◆ GIVEN TASK:
Give the item lines below as a numbered list, starting at the line that contains "Switch to the [HU] language toggle" and ending at the line that contains "click(x=1430, y=347)", with both of those lines included and blank lines left out.

◆ DATA SECTION:
- - -

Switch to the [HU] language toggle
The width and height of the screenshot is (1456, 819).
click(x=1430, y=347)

- - -

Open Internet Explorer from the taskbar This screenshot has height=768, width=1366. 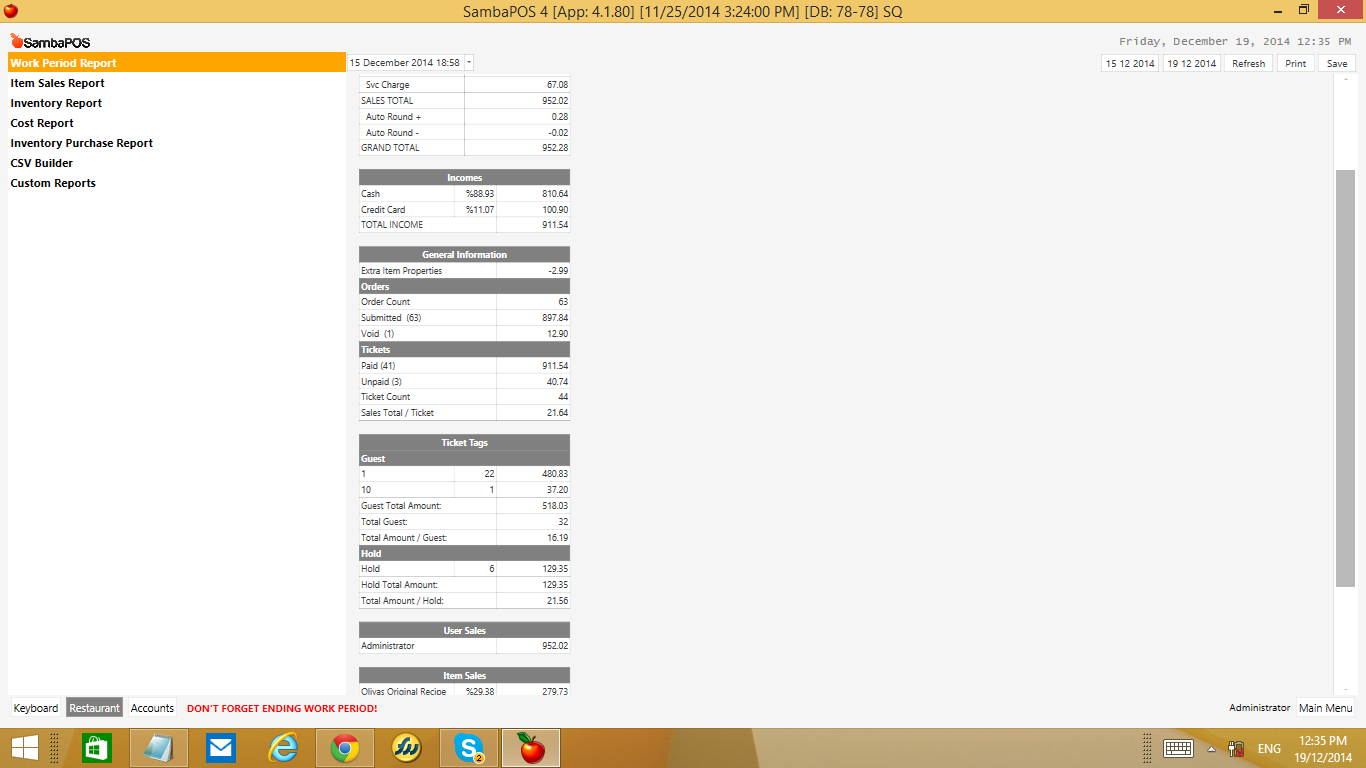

- - -

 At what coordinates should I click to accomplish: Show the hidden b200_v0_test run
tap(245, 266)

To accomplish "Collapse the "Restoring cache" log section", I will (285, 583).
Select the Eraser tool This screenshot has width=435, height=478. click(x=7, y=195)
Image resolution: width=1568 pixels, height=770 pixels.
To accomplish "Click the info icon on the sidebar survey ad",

- - -

◆ RESPONSE TO THE TASK:
1. Switch to the [HU] language toggle
2. The width and height of the screenshot is (1456, 819).
3. click(x=1430, y=347)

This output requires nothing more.